白髪染めとヘアカラー、何が違う?
ドラッグストアなどでヘアカラーの陳列棚をのぞいてみると、同じヘアカラーでも、無印のものと『白髪用』と書かれているものの2種類に別れています。
この2つは、薬事法上ではどちらも医薬部外品に該当する『染毛剤』 なのですが、ヘアカラーは黒髪を、白髪染めは白髪を染めやすいよう配合濃度を変えて作られています。
そのため、白髪の多い方がヘアカラーを利用しても、白髪をきれいに染めることはできないのです。
一方、白髪染めは白髪はもちろん、黒髪も一緒に染まるよう作られているので、全体的に均一に仕上がるようになっています。
白髪染めとヘアカラーの違い
白髪染めもヘアカラーも、アルカリ剤でキューティクルを開き、髪を脱色(ブリーチ)してから染毛するという基本的なメカニズムは変わりません。
しかし、白髪染めの場合、染まり具合の異なる白髪も黒髪も両方均一に染めるため、染料の配合濃度が高く、染毛力が非常に強い傾向にあります。

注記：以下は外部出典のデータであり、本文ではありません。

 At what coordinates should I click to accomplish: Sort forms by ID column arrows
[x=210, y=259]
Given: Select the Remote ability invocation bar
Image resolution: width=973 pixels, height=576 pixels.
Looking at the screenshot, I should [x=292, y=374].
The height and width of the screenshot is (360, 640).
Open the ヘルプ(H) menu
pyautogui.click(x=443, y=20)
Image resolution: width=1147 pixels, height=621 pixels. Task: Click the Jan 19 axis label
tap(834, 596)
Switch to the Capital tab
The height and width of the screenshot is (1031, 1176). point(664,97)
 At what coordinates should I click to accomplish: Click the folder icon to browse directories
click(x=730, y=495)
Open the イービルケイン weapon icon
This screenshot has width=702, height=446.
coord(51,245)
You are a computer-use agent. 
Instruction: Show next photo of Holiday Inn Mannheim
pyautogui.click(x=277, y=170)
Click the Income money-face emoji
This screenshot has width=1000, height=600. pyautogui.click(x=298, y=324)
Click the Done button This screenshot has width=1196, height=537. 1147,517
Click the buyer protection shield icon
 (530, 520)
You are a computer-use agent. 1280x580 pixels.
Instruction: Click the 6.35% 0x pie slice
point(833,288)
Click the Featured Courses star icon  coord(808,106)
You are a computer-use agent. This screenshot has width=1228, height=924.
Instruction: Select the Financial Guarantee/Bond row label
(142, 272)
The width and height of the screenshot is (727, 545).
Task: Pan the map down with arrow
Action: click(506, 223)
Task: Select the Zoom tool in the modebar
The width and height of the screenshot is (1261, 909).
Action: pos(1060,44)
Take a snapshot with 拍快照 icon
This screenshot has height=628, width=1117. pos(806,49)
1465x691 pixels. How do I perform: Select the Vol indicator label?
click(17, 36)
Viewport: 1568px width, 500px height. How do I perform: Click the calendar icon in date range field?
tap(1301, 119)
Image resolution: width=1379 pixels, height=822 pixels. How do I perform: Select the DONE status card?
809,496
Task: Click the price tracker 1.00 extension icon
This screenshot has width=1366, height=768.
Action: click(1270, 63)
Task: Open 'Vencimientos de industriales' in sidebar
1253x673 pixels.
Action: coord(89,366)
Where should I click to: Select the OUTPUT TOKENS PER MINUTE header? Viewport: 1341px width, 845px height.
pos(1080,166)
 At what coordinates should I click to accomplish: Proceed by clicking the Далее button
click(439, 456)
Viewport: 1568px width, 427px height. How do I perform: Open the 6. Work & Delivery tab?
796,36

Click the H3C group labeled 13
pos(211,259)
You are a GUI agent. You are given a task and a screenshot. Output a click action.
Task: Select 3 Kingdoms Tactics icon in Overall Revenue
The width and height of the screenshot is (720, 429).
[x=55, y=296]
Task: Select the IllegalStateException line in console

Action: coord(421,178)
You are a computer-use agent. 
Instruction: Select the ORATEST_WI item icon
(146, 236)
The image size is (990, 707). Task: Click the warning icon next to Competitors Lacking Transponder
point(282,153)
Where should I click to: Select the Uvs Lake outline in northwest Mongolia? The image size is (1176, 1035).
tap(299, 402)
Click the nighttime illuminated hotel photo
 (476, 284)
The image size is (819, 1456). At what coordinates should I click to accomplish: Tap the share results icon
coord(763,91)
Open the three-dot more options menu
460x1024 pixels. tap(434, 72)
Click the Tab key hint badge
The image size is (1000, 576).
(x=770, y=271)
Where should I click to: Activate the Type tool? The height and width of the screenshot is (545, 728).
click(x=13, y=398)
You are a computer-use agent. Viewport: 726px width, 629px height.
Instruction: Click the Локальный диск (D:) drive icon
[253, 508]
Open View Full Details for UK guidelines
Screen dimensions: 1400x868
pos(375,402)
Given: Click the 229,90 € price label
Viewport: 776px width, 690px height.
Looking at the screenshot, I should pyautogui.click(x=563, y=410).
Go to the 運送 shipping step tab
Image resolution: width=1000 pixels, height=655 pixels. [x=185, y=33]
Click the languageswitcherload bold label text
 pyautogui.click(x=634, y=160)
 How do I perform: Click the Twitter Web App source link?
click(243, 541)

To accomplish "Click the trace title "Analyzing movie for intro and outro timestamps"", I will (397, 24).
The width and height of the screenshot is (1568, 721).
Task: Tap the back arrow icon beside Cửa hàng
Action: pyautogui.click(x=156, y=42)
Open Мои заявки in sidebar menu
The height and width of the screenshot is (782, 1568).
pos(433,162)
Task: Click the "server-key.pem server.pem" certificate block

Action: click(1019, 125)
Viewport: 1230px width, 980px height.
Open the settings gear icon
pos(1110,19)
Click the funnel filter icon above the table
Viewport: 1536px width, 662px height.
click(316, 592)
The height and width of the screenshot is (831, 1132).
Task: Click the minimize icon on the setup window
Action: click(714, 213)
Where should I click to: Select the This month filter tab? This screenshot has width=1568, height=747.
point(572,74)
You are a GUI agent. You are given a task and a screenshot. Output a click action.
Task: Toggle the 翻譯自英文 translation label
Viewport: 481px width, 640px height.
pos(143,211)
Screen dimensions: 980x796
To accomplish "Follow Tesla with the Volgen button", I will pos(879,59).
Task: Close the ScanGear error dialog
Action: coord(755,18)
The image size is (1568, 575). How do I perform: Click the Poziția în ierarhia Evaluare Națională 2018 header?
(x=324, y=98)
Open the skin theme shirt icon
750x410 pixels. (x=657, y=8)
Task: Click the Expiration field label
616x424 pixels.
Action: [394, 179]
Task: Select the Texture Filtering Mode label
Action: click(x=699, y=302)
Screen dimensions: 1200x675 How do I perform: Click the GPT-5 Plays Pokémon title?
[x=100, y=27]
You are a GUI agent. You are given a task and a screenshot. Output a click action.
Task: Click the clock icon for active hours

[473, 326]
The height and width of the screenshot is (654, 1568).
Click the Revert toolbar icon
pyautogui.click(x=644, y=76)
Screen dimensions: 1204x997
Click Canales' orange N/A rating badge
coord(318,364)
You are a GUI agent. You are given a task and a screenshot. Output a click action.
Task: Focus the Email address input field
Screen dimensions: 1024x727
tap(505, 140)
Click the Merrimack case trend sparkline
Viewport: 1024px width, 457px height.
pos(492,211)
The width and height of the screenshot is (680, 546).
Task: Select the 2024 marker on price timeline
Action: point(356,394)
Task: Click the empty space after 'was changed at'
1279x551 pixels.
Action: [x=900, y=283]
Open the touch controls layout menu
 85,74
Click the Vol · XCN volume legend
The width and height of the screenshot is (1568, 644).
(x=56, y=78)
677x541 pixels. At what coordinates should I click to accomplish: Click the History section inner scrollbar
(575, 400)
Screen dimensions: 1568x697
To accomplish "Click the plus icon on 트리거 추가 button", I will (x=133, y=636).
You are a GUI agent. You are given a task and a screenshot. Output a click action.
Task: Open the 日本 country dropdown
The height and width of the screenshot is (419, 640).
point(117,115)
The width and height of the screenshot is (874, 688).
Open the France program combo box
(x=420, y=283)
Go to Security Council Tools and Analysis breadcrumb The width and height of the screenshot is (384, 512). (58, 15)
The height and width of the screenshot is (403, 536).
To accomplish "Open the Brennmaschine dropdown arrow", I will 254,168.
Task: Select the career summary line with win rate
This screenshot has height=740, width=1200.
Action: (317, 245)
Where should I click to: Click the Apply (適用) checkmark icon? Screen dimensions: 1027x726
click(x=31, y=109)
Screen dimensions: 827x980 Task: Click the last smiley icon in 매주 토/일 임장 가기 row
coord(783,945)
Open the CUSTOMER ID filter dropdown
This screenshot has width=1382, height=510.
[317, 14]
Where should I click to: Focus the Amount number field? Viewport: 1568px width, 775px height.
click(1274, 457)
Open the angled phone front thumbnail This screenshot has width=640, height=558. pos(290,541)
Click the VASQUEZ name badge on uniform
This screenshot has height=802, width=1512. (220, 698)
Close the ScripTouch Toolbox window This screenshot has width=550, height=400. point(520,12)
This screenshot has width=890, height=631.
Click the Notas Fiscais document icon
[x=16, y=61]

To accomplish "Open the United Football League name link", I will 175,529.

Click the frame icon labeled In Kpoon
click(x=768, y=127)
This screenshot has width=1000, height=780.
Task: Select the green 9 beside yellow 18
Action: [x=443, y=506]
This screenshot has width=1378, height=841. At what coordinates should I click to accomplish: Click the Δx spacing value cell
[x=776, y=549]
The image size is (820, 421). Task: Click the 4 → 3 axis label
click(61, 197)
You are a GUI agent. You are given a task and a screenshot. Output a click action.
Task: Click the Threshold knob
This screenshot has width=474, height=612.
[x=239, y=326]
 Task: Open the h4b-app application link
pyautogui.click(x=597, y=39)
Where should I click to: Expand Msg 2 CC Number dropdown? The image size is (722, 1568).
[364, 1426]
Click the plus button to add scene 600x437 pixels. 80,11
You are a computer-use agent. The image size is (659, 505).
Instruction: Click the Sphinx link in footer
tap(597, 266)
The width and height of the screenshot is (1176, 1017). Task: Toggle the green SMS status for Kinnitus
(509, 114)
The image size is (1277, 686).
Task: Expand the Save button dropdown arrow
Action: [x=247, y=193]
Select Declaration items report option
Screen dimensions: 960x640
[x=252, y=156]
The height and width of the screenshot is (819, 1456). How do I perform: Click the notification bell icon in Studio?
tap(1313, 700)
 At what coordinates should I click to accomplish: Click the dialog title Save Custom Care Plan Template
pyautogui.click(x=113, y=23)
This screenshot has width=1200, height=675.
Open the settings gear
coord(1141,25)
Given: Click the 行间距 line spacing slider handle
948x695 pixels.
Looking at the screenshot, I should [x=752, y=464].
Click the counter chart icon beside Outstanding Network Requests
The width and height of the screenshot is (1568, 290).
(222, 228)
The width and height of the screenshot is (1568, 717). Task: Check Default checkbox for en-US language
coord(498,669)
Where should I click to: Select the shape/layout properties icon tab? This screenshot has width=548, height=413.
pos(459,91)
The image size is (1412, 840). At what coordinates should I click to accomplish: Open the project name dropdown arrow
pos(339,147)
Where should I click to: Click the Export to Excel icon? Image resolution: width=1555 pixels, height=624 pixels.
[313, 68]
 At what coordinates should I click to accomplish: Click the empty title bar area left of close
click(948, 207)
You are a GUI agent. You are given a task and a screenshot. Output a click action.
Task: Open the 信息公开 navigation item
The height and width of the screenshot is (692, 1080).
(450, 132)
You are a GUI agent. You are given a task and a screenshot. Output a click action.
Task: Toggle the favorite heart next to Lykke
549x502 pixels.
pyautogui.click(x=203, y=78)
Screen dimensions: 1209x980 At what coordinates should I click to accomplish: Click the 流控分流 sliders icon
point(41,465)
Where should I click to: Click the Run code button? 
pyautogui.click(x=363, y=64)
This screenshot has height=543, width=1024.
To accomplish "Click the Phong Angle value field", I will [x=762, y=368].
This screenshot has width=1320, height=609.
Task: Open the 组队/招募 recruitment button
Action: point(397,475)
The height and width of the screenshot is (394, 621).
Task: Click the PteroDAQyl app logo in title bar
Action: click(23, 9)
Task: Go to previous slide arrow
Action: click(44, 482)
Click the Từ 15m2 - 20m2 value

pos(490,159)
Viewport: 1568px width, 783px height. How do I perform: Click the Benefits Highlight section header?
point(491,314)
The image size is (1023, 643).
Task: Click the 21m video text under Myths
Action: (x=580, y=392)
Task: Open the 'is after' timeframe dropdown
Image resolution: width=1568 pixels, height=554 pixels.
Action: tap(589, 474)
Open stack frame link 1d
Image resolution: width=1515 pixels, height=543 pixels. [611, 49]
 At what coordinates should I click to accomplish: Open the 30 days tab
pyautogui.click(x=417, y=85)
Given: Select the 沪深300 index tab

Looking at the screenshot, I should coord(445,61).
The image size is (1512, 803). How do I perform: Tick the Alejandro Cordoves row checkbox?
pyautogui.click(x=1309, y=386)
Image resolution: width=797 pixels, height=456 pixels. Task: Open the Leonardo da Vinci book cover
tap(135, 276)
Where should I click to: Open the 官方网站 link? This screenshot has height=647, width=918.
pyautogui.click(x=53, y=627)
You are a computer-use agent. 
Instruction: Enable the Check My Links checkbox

また、白髪染めはカラーによってブリーチ力が異なっており、明るいカラーの場合は、染まりやすい白髪に合わせて黒髪へのブリーチ力が強くなっています。
一方、ヘアカラーは黒髪を染めるものなので、ブリーチ力は強力ですが、その反面染毛力が弱い仕様になっています。
このように、用途に応じて染料の濃度が異なるため、ヘアカラーを白髪染めとして使うことはできないのです。
まばら白髪の場合はどちらを使えば良い?
黒髪の場合はヘアカラーを、白髪の場合は白髪染めを使うのがベストですが、では黒髪の中にまばらに白髪がある場合はどちらを使えば良いのでしょうか?
上記で述べた通り、ヘアカラーでは白髪をきれいに染めることはできません。しかし、黒髪の中にぽつりぽつりと白髪が交じっている状態ならば、ヘアカラーを使ってもさほど色むらは気にならないでしょう。
ただ、ぱっと見て白髪があちこちに目立つ場合は、ヘアカラーを使った時の色むらも目立ちやすいと考えられるので、この場合は黒髪の割合の方が多くても、白髪染めを使った方が無難です。